Rather than being appalled by the existence of dirty puppets, audiences love “when you remove that innocence,” said Brian Henson. That transgressive quality, combined with expert puppetry and the particular “game-ness” that Henson puppets naturally exude, made for enough of a hit live that Henson wanted to do “a darker piece” that had fleshed-out characters and flesh characters alongside the felt ones. After the script for The Happytime Murders lay dormant for years, Henson eventually picked it up and worked with the screenwriter to bring the project to fruition.
As it exists — Brian Henson said they had to cut some of the “deeper, darker moments” of the story to fast-pace the jokes — The Happytime Murders is far more mature than any other Henson product. And while“the center of this movie is not innocent” and “none of the characters are lovable,” as Henson put it, it’s clear that he wanted to do more than just push the envelope like hard-R, puppet movies such as Meet the Feebles or Team America: World Police. There’s a chaotic absurdity about the proceedings on the screen, one tinged with joy rather than cynicism. “The two dirtiest scenes,” as Brian broke it down, “one involves milking a cow and one involves silly string. [...] You make these very dirty jokes, but they’re funny because you make that ridiculously innocent choice right in the middle there.”

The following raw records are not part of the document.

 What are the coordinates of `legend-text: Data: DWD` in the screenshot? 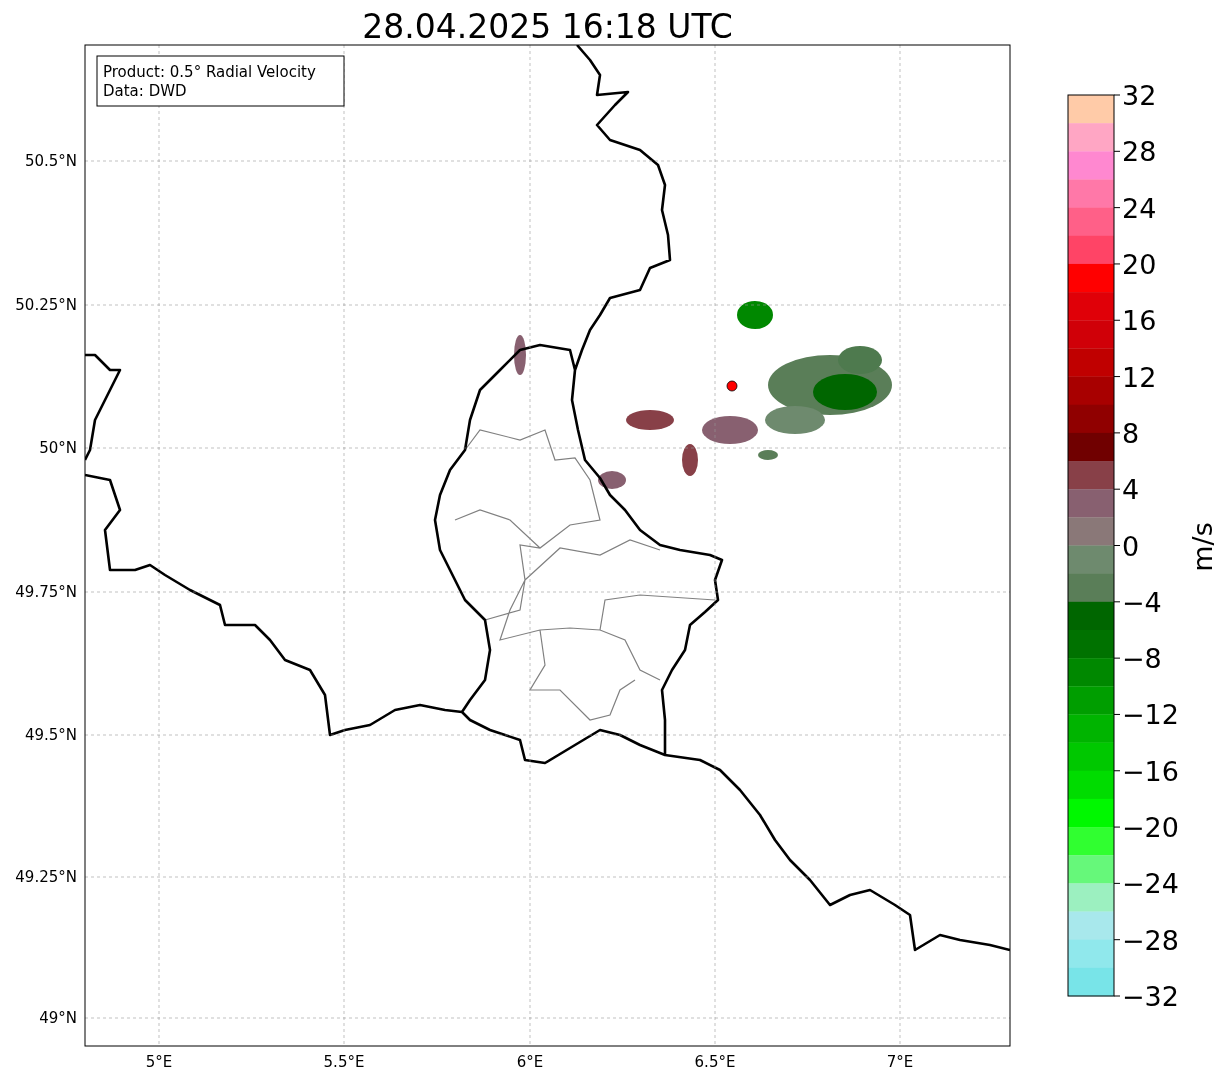 It's located at (145, 91).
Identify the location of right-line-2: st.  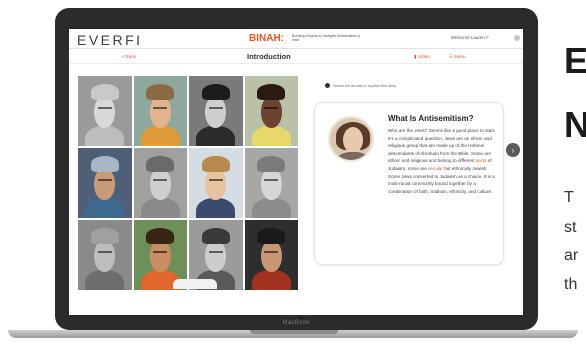
(570, 228).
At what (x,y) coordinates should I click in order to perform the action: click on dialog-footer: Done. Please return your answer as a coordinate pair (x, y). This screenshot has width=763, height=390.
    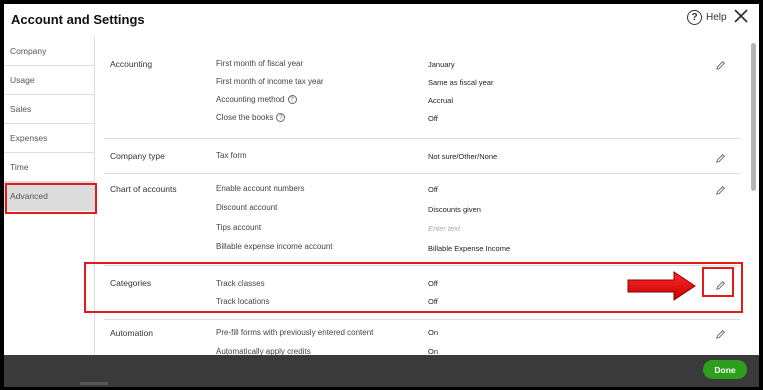
    Looking at the image, I should click on (382, 371).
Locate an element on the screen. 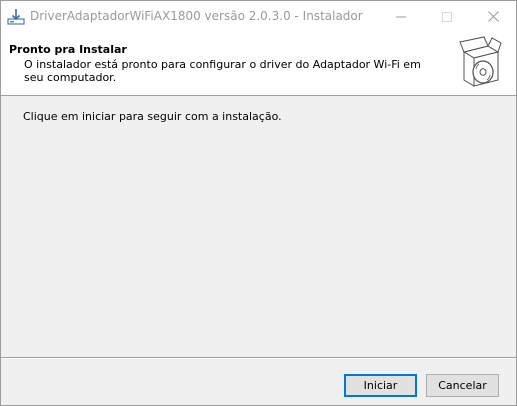 This screenshot has width=517, height=406. maximize-icon is located at coordinates (447, 16).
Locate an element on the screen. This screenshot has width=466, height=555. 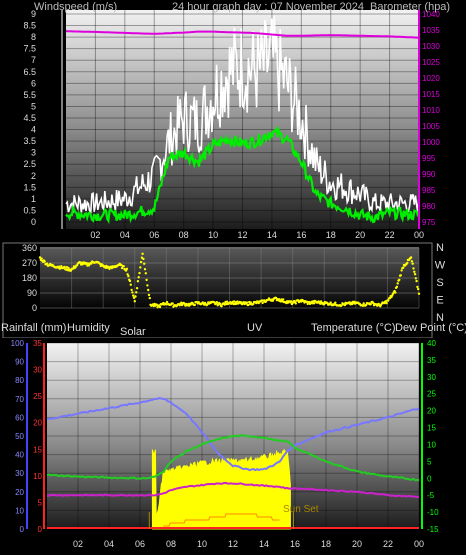
wind-tick-label: 3 is located at coordinates (34, 153).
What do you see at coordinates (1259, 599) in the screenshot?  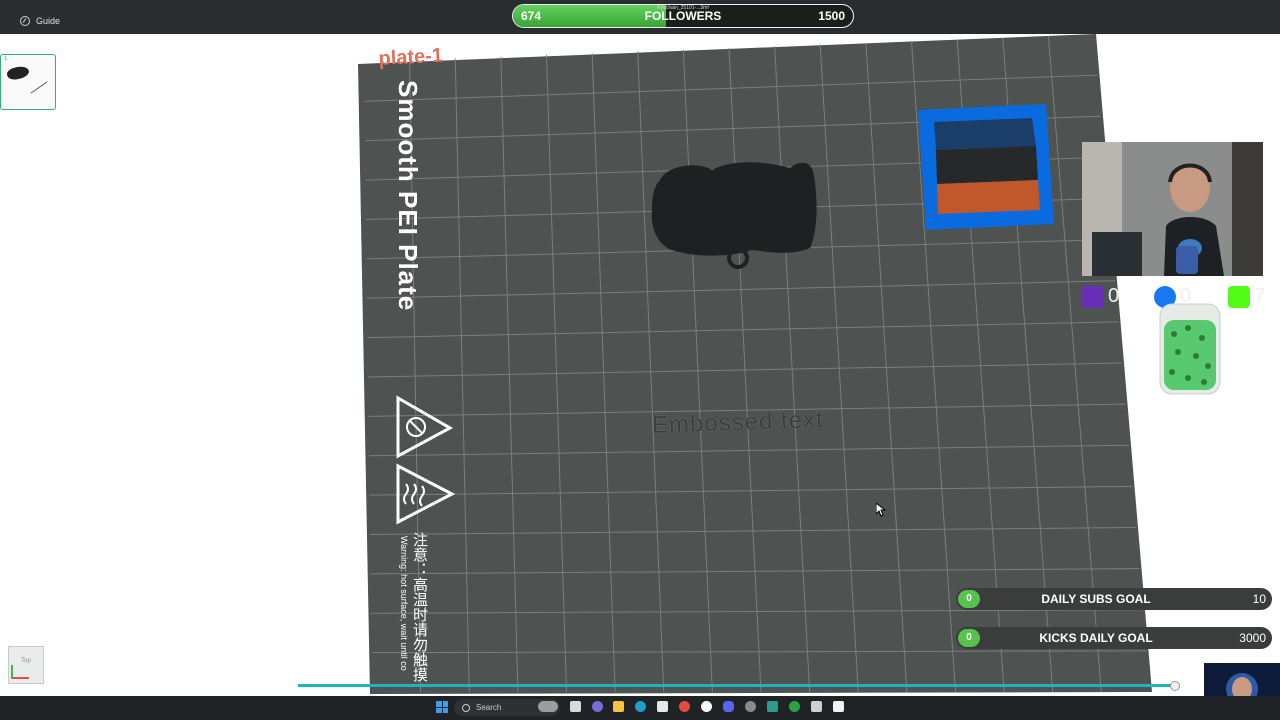 I see `goal-target-value: 10` at bounding box center [1259, 599].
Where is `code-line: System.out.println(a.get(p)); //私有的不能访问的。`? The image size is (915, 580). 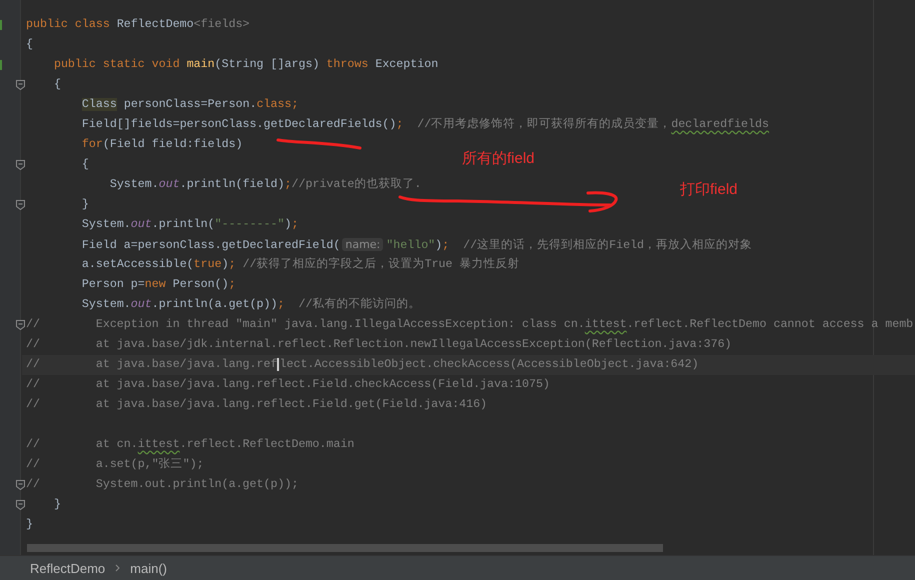
code-line: System.out.println(a.get(p)); //私有的不能访问的。 is located at coordinates (250, 304).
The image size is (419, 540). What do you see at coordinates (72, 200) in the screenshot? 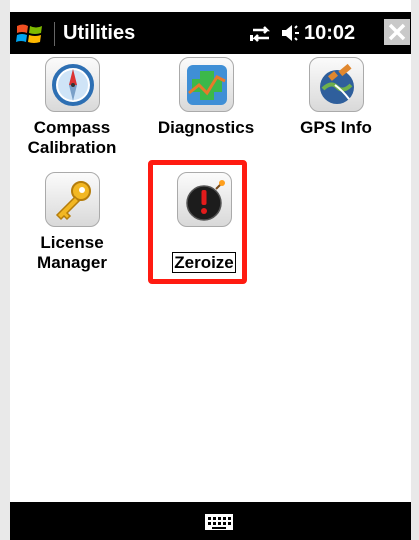
I see `key-icon` at bounding box center [72, 200].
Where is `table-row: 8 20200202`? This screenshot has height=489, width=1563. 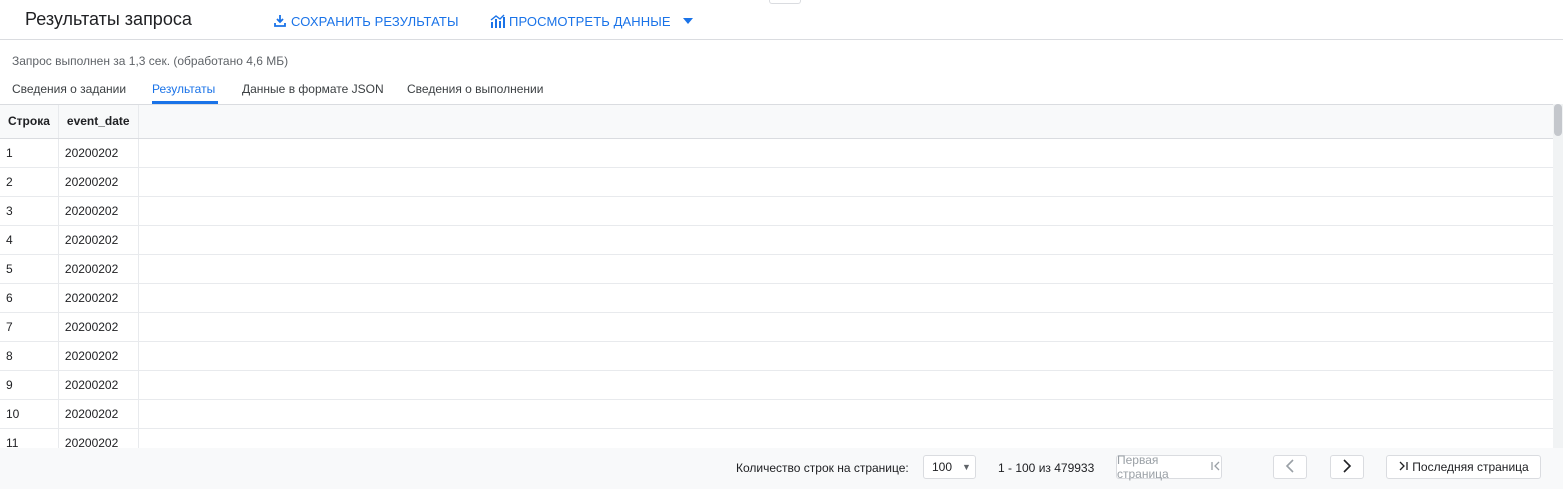
table-row: 8 20200202 is located at coordinates (776, 356).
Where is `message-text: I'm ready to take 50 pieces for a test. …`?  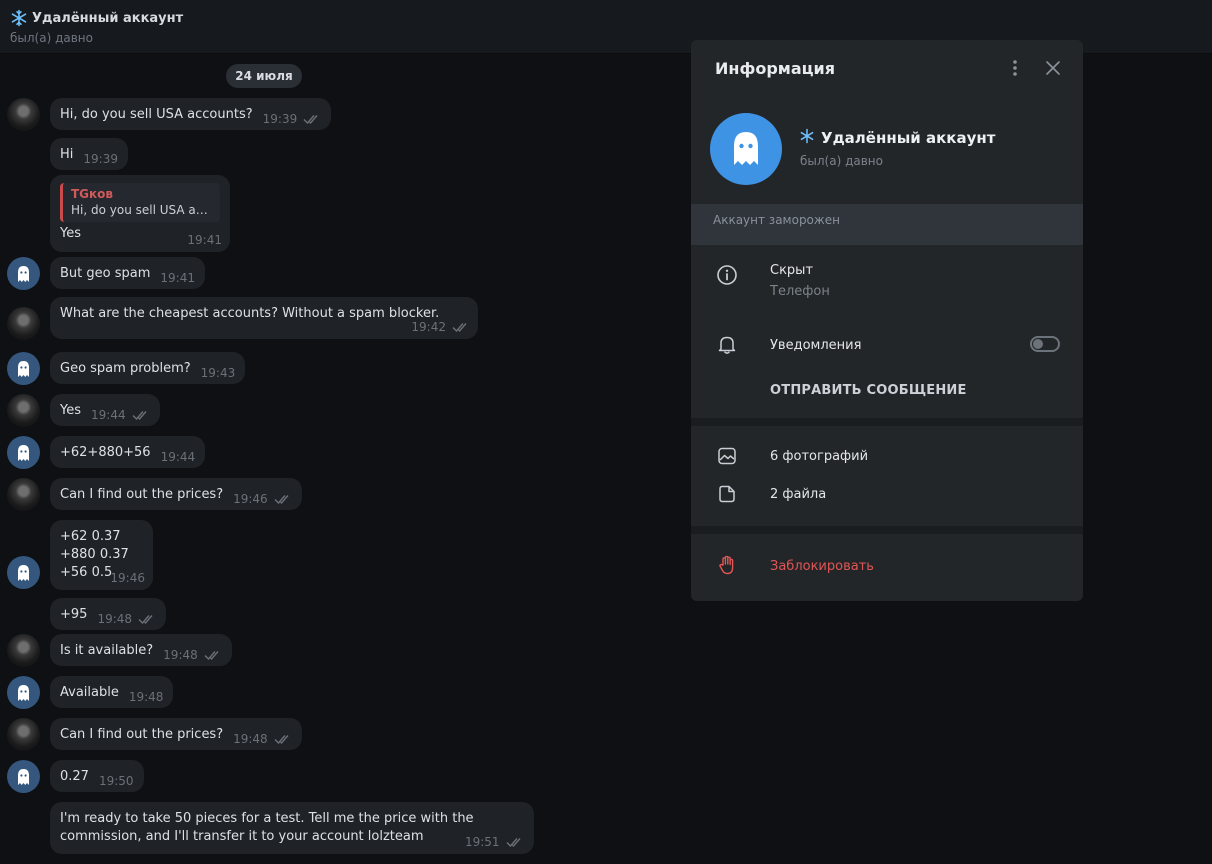
message-text: I'm ready to take 50 pieces for a test. … is located at coordinates (267, 818).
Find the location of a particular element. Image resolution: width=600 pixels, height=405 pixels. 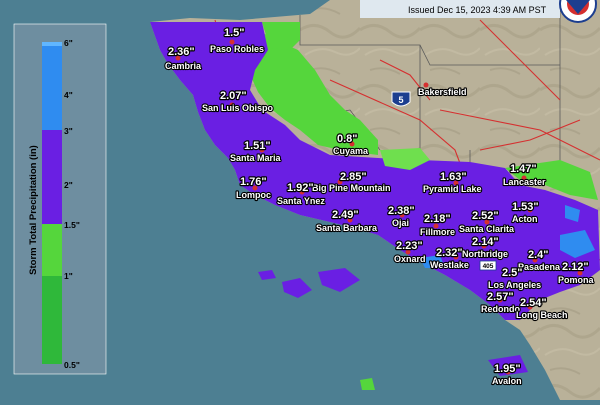

amount-santa-maria: 1.51" is located at coordinates (258, 146).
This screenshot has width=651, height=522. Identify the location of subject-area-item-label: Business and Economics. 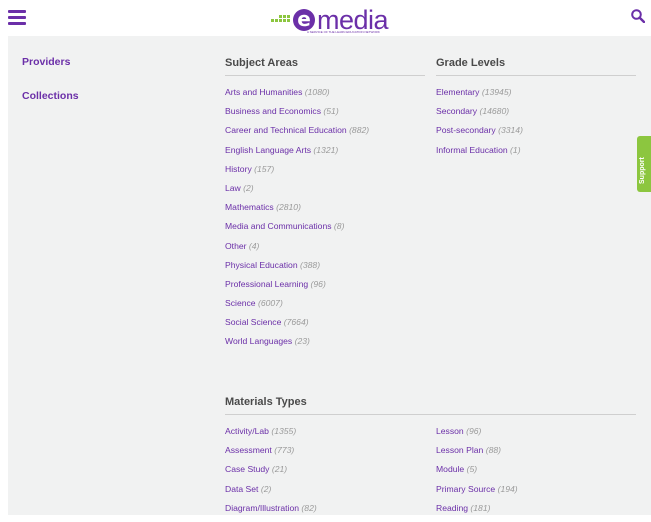
(274, 112).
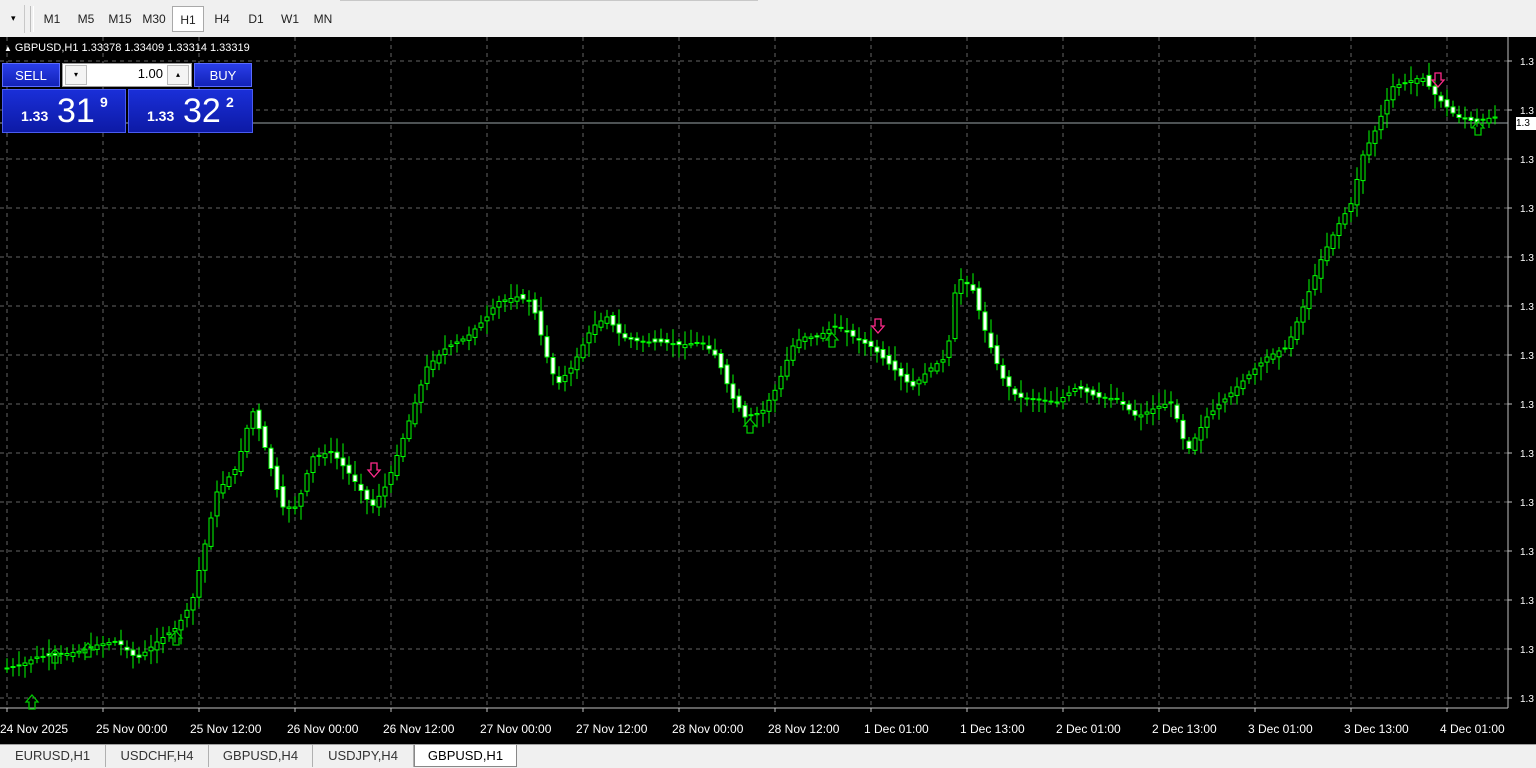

The movie doesn’t maliciously undermine of the art of puppetry. Instead, it harnesses a latent power in the Henson brand: a madcap “irreverence toward society.” But rather than a simple corrective to stuffiness and propriety, the irreverence in The Happytime Murders is an imp of the perverse, pointing out that bit of the “miscreant puppet” that lives in the viewer.
Jim Henson’s inner “naughty troublemaker” has a lot in common with that “miscreant puppet,” but it was always restrained by his intended audience and his sense of propriety. Then again, Jones offered an image of what Jim Henson might be doing if he were still around: “I think he would have loved Puppet Up. I think he would have loved Avenue Q. […] Especially now that he would be around 80, he would probably be having a blast.”